A Norseman is shopping at a supermarket when he comes across an old lady in a wheelchair, almost in tears. What's the matter? Oh, I want to have a look at the frozen puddings but, as you can see, there are three steps down into the chiller cabinets. No problem - he says lifting her onto his back - I'll take you. He strolls through the chiller cabinets with the old lady on his back. She selects several puddings and puts them in the basket he is carrying for her. At the other end the old lady's husband is waiting with her wheelchair. I'd really like to thank you, but I don't even know who you are. He just waves and walks off. I was really worried about you - says the old lady's husband. What have you been doing? Well, I've been through the desserts on a Norse with no name.
I was watching an Australian cooking show, and people started cheering when the chef made a meringue. I was shocked. Usually Australians boo meringue.
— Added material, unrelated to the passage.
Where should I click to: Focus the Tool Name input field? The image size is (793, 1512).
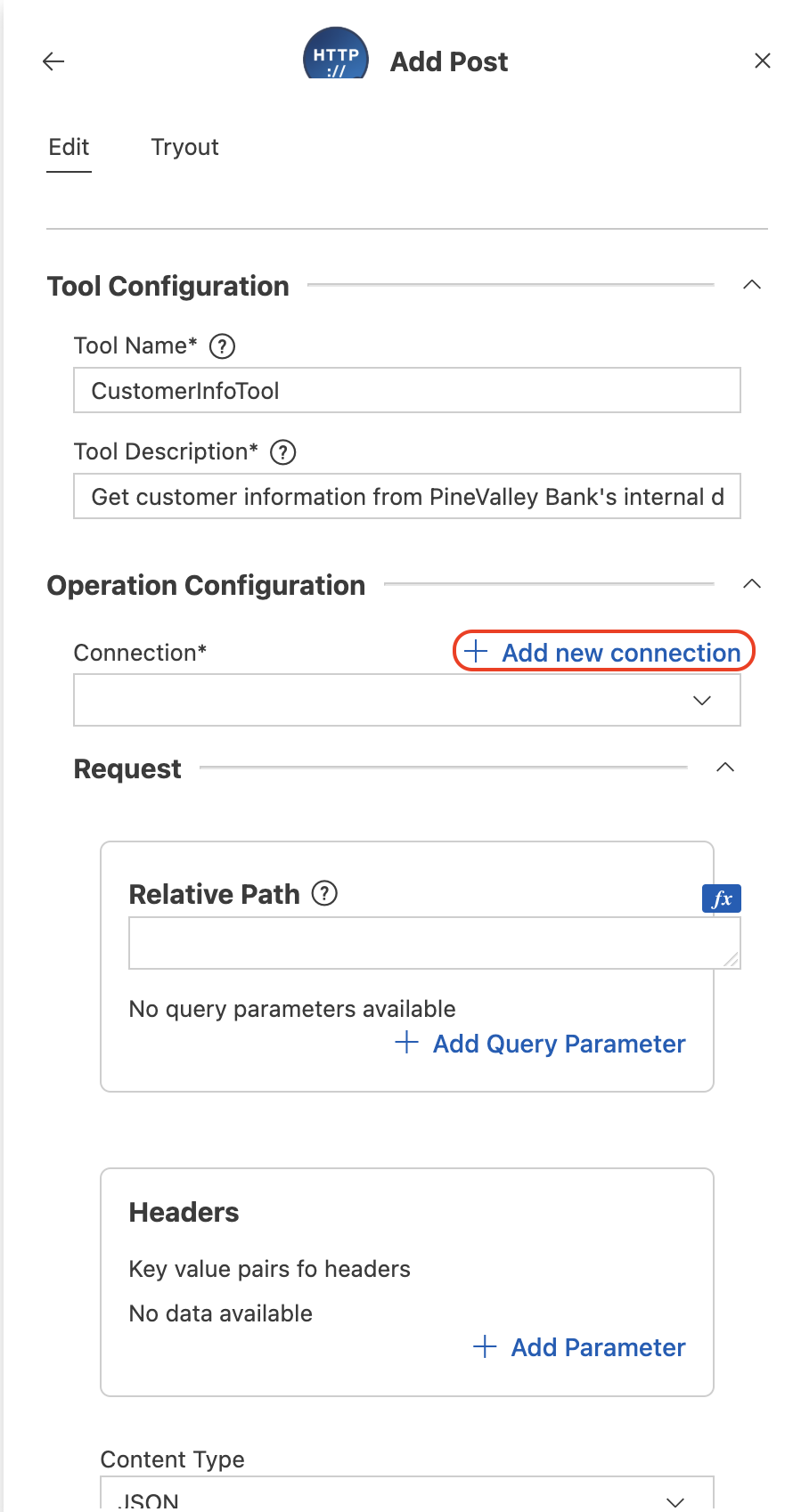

King Ozymandias of Assyria was running low on cash after years of war with the Hittites. His last great possession was the Star of the Euphrates, the most valuable diamond in the ancient world. Desperate, he went to Croesus the pawnbroker to ask for a loan. Croesus said - I'll give you 100,000 dinars for it. But I paid a million dinars for it. Don't you know who I am? I am the king. When you wish to pawn a Star, makes no difference who you are.